She stood back composedly and let the girl precede her into the lighted room, closed the door firmly
and made sure it was double-locked, then turned slowly to look at her visitor.
She had stopped in the center of the long room and stood there with her back to Lucy. For a moment, her young shoulders slumped forlornly, and Lucy had to fight back a sudden up-welling of sympathy. She didn't want to feel sympathetic, damn itl She wanted to hate the girl who had taken Michael away from her on this particular night.
When the girl just kept on standing there with her back turned, Lucy moved toward her, saying calmly, "So, you're Miss Paulson? May I call you Nellie?"

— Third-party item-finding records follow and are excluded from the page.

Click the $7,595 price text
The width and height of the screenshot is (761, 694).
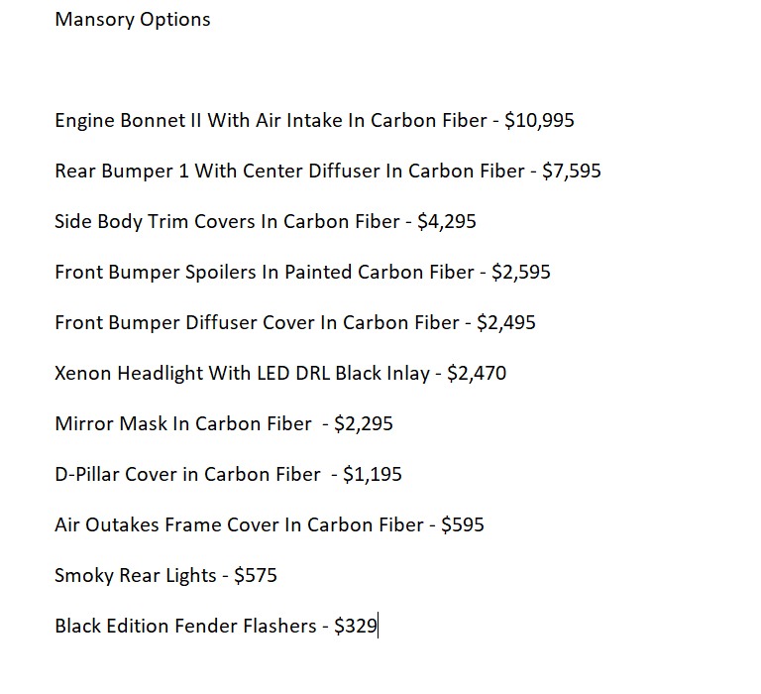(x=571, y=171)
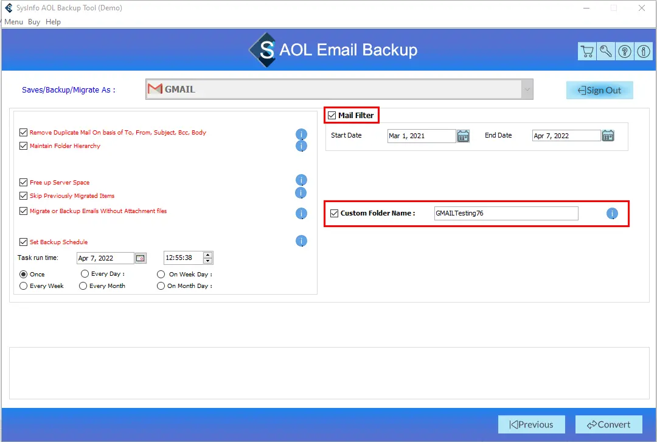Open the Help menu

pos(54,22)
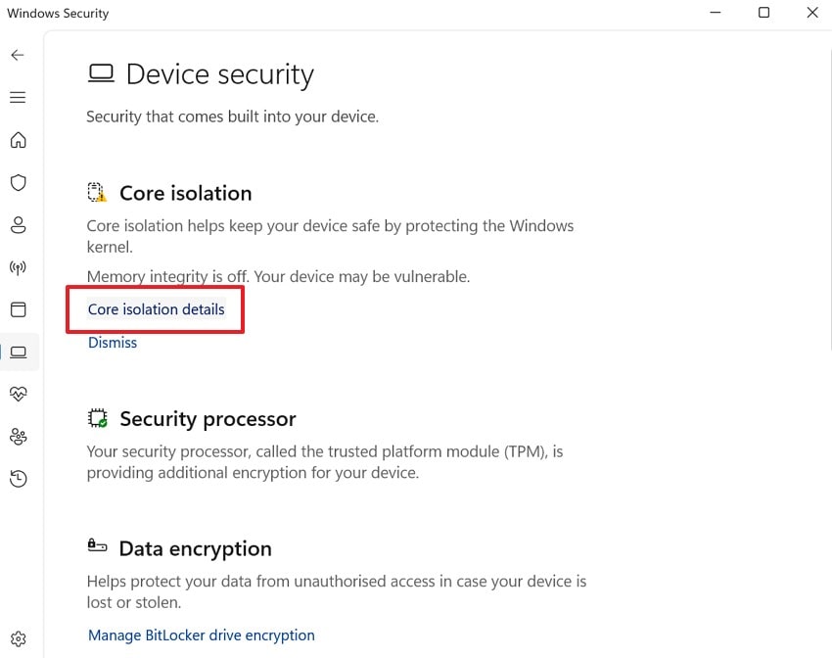Open Settings using the gear icon
This screenshot has width=832, height=658.
18,637
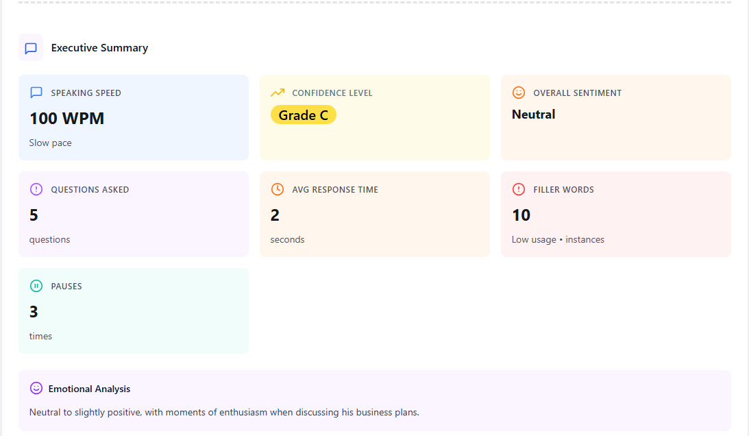Click the Emotional Analysis smiley icon
749x436 pixels.
36,389
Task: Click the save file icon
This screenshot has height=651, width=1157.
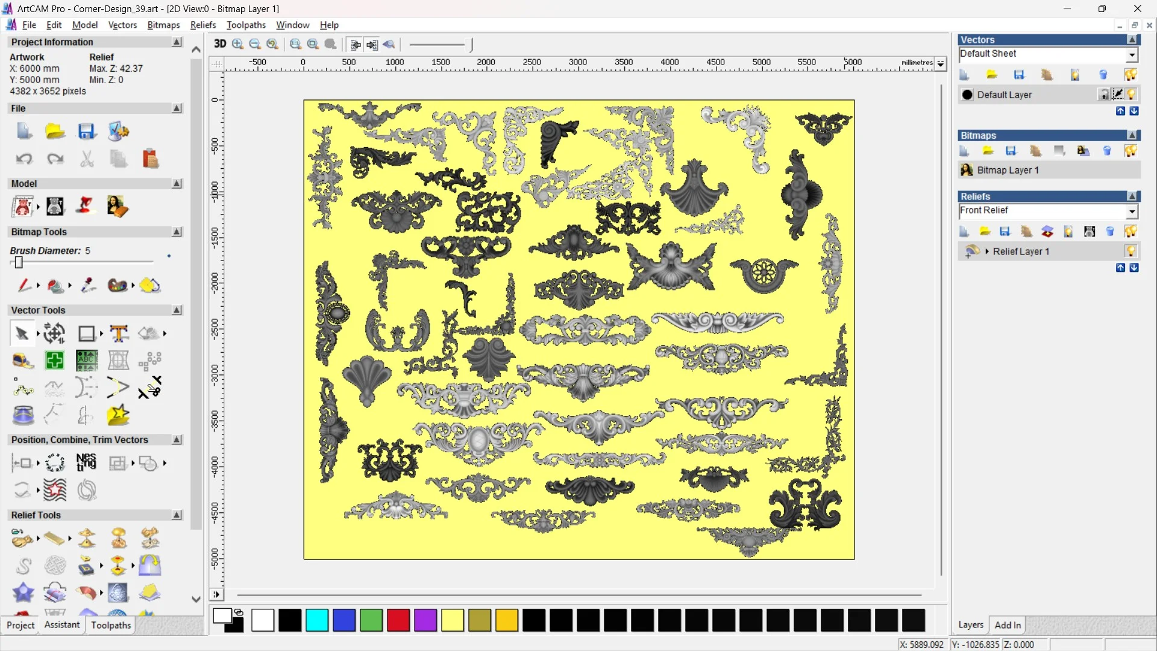Action: click(x=86, y=131)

The girl whirled about at the words, her features twisting strangely, her eyes wild, and Shayne's warning came sharply to Lucy: "I don't know whether she's actually nuts or not, but she's on the fringe."
"On the fringe" was putting it mildly, Lucy thought to herself as the girl demanded, "How did you know—who told you my name was Nellie Paulson?"

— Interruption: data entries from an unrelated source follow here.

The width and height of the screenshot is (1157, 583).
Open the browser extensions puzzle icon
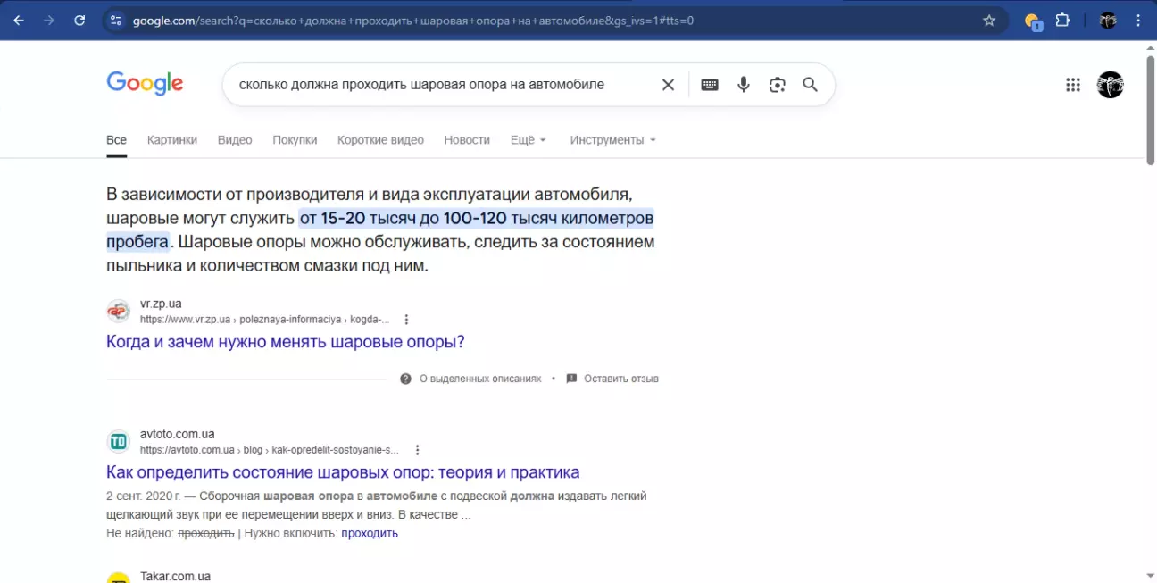click(1062, 21)
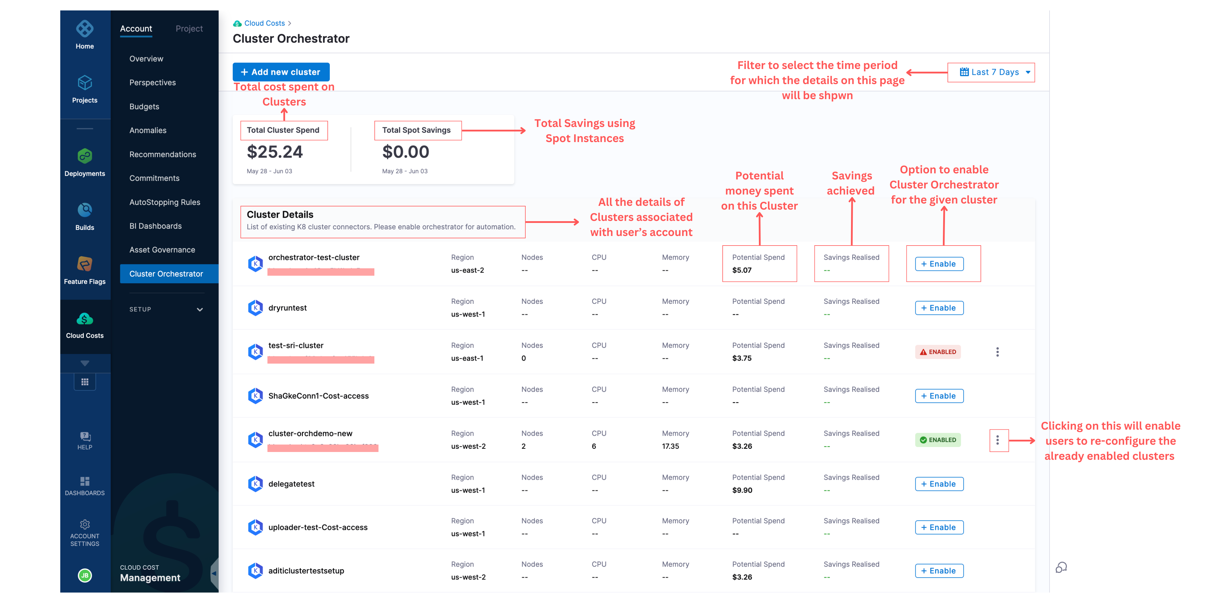The width and height of the screenshot is (1217, 603).
Task: Click the Cloud Costs breadcrumb link
Action: point(264,23)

"Mr. Shayne. When he telephoned me."
"Oh—I see." The distorted features smoothed out slowly. She even managed a smile as she fumbled with the catch of her black bag and got it open, extracted a sheet of paper and held it out to Lucy. "Here's the note he wrote for you. Just so you'll know."
Lucy glanced at the note and found it was about what she had expected. In the meantime, the girl turned away from her to the sofa, removing her jacket as she did so. "You've got a drink all poured out for me," she breathed happily, reaching for the cognac glass waiting for Shayne's return. "I can use one right now—believe me. After all I've been through."
"Not that one I" said Lucy sharply.
She drew her hand back from the wine-glass as though it had burned her, and looked up in perplexity. "Sorry. I thought you'd fixed it for me."
Now her lips were pouting and she looked like a little girl about to cry after her favorite doll had been snatched away from her, Lucy thought despondently. "Dear God. What has Michael let me in for this time?"
Aloud, she said hurriedly, "You're welcome to a drink, of course. It's just that— I'll get you another glass." She went swiftly into the kitchen and returned with a clean glass, and her cheeks were rosy as she confessed, "I'm just sort of superstitious, I guess. I'd poured that for Mr. Shayne when he was called out to see you, and he promised to be back to drink it with me before midnight."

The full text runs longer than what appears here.